May I share a secret with you? I really don’t care what you’re doing. I don’t care that Jason has quit blogging, or that Chris is hyping yet another dreary marketing conference where the usual dreary suspects gather for the usual dreary presentations (to which, of course, they pay no attention because they are busy Twittering). I know we all need some sort of excuse for work and/or spousal avoidance but come on people, really.

And he ends with:

What I do care about is ideas and the power of the written word to change the world for the good. There are only a handful of people on the planet who can say something worthwhile in 140 characters. The chances are good that you’re not one of them.

Get over yourself.


Maybe this was one of those tongue-in-cheek missives to which so many curmudgeonly bloggers are prone. But I think not. Jerry really doesn’t like Twitter. He doesn’t want to hear that you’re late for your meeting. Then again, Jerry doesn’t have a limping clue how to use Twitter.

The problem

Yes, most of the content is prattle. If it isn’t some asinine detail from someone’s life (see the video below), it’s non-stop Navel Gazing 2.0 bullshit. But most of the content isn’t for you. Just because it’s accessible by you doesn’t mean it’s addressable to you. That’s the little conceptual trip wire that seems to give so many people problems with open content models in the web 2.0 model.

The solution

So what do you do about? You turn it off. You listen only to the people who have something valuable to say, or something relevant to say. Because when my coworker posts on Twitter that he’s late for a meeting, everyone else following his feed knows that. He didn’t need to send out an email, he didn’t need to call everyone, he just posts and it’s done. If you don’t care you - well I can barely bring myself to say this - you ignore it.

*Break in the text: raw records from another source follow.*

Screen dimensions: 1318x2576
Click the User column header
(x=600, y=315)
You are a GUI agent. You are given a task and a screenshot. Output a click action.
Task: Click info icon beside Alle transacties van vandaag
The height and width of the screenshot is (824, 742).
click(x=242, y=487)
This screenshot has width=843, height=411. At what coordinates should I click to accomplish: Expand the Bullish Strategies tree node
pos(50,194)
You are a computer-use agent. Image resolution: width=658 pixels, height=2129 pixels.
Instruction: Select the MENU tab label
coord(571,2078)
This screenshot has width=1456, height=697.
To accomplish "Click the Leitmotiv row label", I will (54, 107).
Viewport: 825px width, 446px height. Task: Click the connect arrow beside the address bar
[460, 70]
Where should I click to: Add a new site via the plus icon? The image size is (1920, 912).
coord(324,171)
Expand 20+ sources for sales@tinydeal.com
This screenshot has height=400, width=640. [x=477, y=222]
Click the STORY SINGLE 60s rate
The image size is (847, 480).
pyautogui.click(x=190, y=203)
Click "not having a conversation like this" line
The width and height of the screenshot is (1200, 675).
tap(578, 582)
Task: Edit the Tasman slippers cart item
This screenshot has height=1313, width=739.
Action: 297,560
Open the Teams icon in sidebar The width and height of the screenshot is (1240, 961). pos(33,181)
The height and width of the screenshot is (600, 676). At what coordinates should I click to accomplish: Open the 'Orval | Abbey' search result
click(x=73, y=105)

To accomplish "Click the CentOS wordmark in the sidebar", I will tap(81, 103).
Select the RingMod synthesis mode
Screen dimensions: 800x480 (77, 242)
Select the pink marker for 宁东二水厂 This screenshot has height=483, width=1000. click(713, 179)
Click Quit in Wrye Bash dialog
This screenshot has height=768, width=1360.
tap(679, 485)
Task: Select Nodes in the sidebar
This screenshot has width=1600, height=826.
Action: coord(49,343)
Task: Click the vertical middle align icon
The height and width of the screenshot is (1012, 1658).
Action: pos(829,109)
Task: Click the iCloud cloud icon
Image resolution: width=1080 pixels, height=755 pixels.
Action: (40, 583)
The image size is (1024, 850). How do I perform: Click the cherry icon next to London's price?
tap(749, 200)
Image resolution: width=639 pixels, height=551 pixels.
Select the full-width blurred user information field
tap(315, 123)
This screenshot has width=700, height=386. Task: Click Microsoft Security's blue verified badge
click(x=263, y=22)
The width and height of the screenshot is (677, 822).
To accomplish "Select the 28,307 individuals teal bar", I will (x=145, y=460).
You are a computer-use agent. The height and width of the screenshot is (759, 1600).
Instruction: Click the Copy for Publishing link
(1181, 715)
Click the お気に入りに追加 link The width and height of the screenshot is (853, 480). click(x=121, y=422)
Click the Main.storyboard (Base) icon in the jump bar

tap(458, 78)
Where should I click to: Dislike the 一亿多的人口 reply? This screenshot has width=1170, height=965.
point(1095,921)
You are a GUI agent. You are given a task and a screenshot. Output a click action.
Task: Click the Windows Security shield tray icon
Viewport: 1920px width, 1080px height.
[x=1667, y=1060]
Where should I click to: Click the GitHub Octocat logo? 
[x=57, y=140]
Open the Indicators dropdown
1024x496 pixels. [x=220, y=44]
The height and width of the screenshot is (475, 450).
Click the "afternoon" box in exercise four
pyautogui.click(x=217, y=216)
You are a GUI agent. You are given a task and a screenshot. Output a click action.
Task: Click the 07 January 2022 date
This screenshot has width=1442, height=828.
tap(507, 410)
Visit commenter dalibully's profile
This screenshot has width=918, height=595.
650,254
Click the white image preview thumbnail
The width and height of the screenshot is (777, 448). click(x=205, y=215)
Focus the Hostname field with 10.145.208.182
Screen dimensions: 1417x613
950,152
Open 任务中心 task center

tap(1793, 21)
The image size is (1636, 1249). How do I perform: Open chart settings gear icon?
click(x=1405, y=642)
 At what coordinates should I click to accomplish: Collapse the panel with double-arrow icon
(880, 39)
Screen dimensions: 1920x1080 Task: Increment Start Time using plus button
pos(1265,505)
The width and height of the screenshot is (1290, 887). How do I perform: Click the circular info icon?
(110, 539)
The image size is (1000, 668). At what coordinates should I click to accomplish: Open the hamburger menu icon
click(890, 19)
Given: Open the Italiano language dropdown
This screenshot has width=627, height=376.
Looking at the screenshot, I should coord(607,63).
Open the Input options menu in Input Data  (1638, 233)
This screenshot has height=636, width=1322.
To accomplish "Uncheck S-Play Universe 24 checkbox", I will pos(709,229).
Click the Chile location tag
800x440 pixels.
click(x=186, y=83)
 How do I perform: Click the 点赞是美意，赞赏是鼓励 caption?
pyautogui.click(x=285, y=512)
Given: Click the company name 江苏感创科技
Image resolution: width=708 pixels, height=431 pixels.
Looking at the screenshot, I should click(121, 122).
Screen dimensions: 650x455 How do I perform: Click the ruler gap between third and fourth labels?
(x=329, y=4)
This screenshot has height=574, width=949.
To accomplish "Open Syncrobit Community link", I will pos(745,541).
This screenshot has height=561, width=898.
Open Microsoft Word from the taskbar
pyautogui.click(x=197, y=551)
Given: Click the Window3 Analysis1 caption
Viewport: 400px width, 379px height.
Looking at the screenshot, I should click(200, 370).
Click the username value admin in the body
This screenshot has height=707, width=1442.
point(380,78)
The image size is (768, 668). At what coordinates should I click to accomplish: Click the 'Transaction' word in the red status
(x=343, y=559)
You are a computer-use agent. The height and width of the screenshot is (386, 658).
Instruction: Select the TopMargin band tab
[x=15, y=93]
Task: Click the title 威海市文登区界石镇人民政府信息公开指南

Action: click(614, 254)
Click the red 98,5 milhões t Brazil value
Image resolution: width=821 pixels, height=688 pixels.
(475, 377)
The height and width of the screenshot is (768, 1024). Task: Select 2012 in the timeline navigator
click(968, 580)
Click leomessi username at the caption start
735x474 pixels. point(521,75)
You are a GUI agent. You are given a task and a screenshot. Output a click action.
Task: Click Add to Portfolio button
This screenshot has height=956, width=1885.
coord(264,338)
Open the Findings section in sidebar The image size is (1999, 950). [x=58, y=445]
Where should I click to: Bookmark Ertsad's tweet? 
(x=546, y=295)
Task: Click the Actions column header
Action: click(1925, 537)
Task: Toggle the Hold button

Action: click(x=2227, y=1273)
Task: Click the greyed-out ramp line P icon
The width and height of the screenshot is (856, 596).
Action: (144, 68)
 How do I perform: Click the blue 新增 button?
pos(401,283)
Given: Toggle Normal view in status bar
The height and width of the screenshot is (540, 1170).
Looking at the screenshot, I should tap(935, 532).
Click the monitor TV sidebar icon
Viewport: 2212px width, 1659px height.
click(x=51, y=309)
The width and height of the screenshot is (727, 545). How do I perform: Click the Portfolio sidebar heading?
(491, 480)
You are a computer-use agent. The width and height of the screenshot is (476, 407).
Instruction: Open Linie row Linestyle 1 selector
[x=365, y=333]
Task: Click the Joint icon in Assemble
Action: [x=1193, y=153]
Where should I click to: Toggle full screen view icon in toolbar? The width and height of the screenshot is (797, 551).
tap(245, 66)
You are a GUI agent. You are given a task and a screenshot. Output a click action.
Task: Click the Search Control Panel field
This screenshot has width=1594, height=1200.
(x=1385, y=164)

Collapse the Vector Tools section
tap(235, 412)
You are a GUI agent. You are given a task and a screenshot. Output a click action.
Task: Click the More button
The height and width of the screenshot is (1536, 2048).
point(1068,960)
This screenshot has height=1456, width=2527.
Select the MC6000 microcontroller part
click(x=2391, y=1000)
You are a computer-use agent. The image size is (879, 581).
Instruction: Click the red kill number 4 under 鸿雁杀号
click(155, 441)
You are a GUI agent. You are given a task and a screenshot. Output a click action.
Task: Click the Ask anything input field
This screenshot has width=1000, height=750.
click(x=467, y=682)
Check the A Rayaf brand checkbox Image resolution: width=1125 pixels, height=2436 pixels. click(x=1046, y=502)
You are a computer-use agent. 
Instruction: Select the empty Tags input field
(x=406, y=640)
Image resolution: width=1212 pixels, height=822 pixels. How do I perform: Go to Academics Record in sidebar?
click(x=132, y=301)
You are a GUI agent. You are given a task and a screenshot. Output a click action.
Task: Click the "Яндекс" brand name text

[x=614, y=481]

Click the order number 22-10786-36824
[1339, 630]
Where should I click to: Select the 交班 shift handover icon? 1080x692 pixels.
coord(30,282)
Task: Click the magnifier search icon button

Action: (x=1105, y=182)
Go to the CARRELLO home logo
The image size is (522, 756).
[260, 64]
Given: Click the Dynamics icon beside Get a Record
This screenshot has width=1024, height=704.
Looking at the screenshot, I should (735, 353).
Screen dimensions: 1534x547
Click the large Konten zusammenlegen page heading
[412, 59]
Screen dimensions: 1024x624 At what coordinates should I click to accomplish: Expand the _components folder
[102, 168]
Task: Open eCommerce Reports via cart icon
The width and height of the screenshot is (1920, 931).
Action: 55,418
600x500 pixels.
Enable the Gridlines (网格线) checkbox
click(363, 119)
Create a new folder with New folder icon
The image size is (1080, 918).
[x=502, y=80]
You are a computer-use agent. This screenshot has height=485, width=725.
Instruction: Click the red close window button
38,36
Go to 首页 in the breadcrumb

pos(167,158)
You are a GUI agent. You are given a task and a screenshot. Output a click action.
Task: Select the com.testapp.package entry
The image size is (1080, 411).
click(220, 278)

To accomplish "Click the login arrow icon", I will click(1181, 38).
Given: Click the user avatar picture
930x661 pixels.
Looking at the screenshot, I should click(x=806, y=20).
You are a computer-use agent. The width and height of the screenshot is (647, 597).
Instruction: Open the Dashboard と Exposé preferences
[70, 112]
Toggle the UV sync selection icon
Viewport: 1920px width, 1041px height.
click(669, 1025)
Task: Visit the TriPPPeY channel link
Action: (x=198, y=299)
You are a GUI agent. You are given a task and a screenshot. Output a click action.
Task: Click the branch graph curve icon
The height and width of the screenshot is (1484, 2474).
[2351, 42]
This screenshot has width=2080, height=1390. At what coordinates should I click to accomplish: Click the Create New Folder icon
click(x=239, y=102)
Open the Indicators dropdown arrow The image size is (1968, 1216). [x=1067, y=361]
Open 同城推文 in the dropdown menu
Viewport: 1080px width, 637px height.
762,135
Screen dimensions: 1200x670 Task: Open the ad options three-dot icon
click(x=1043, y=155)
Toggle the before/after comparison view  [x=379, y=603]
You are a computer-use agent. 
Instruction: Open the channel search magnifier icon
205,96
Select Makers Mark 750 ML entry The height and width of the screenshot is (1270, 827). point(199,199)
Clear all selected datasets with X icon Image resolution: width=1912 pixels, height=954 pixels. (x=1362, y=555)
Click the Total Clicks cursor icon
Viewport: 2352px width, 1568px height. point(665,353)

An intuitive transition from instant messaging

For people who grew up with instant messaging it’s normal to mix your life online and in real life (IRL, meat space, whatever). If you’re chatting with someone online you don’t just leave, you say goodbye, tell them you’re out. If you’re chatting with a bunch of people you might just put a hasty away message instead of responding to every open window. And if you’re going to be away for a while you’ll leave up an away message for the person who wanted to talk, so they know whether to bother expecting a response.

In the college days, and I doubt much has changed expect for a heavier reliance on Facebook, you’d include in your away message where you were, where you’d be next, when you’d be back, or where you were going for the night. It’s a passive way of letting your friends know how to meet up with you when you’re away from your computer and you can’t contact every single one. It’s a way of anticipating chance interest in what you’re doing or where you are.

And so it is with Twitter. Some people use the platform for informative microblogging, others for situational awareness, some just to vent, still others to rate every song played on Pandora for their friends. Or something else. When you get to an open platform with everyone’s content available you have to do the same thing you do at the grocery store confronted with 20 brands of pasta sauce - choose.